光流達は遠足に来た児童の様に、日之枝と天海に引率され、入り口にある長屋木戸を潜ると、中に入っていく。


コーデリアと手を繋いでいる童女は長屋を一切見た事がないのか、先程から見るもの全てが珍しいとでもいう様にきょろきょろと忙しなく辺りを見回していた。


(ここまでくると、まるで異世界に来たんじゃなく、タイムスリップして江戸時代に来たみたいな気分になるな・・・)
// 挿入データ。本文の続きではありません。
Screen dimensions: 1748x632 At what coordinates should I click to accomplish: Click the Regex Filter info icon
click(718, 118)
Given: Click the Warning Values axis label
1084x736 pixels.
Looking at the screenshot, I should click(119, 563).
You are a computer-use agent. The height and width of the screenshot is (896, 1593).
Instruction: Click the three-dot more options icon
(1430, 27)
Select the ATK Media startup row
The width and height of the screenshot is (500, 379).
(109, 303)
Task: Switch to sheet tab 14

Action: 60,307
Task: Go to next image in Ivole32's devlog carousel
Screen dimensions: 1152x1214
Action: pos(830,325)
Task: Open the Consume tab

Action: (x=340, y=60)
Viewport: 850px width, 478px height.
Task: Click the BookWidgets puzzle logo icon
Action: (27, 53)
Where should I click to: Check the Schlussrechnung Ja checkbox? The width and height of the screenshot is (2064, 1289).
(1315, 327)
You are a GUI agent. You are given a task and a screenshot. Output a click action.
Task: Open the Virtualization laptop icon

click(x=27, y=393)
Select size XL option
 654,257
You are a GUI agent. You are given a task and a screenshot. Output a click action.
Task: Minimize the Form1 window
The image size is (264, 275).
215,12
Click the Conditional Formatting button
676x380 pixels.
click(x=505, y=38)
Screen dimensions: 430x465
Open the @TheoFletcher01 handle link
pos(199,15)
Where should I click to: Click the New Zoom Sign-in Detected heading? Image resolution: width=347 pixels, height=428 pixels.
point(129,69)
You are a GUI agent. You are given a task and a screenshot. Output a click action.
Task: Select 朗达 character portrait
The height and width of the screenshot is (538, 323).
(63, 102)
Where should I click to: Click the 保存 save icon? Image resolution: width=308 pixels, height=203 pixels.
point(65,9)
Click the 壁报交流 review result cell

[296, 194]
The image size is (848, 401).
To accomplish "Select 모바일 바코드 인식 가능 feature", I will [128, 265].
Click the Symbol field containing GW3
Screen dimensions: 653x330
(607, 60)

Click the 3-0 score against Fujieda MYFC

まるで肩を寄せあうかの様に犇めきあう長屋を興味深そうに見つめながら、光流が頭の中でふとそんな事を考えていると


「きんぎょーや、きんぎょー」


不意に、彼の目の前を金魚売りが通り過ぎる。


瞬間、光流の脳裏にフラッシュバックする『事故』の記憶。


未だ所々が抜け落ちた、かなり断片的な記憶ではあるが、しかし、光流ははっきりと『ある事』を思い出す。


それはーーー


「・・・そうだ・・・僕は、あの事故の時に、もう、一度死んでたんだ・・・」


両親の挺身虚しく、体が死亡したことにより魂と肉体が離れ、完全に魂だけの存在となり、空からどんどん蒼白く・・・冷たくなっていく己と両親を見下ろしていた時のことを、はっきりと思い出す光流。


同時に、その時感じたやりきれない、身を切られる様な深い悲しみをも思い出し、光流の瞳からは止めどなく涙が溢れ出す。


「えっ?死んでる?ちょっと、如何言うこと?!光流くん、何で泣いてるの?!」


突如豹変した光流の様子と彼が呟いた意味深長な言葉に、楓は光流以上に取り乱すと、彼の両肩を強く掴み、がくがくと激しく前後に揺さぶりながら問い質す。


と、その時、光流達の一番近くにある長屋の障子戸がかなり乱暴に開け放たれた。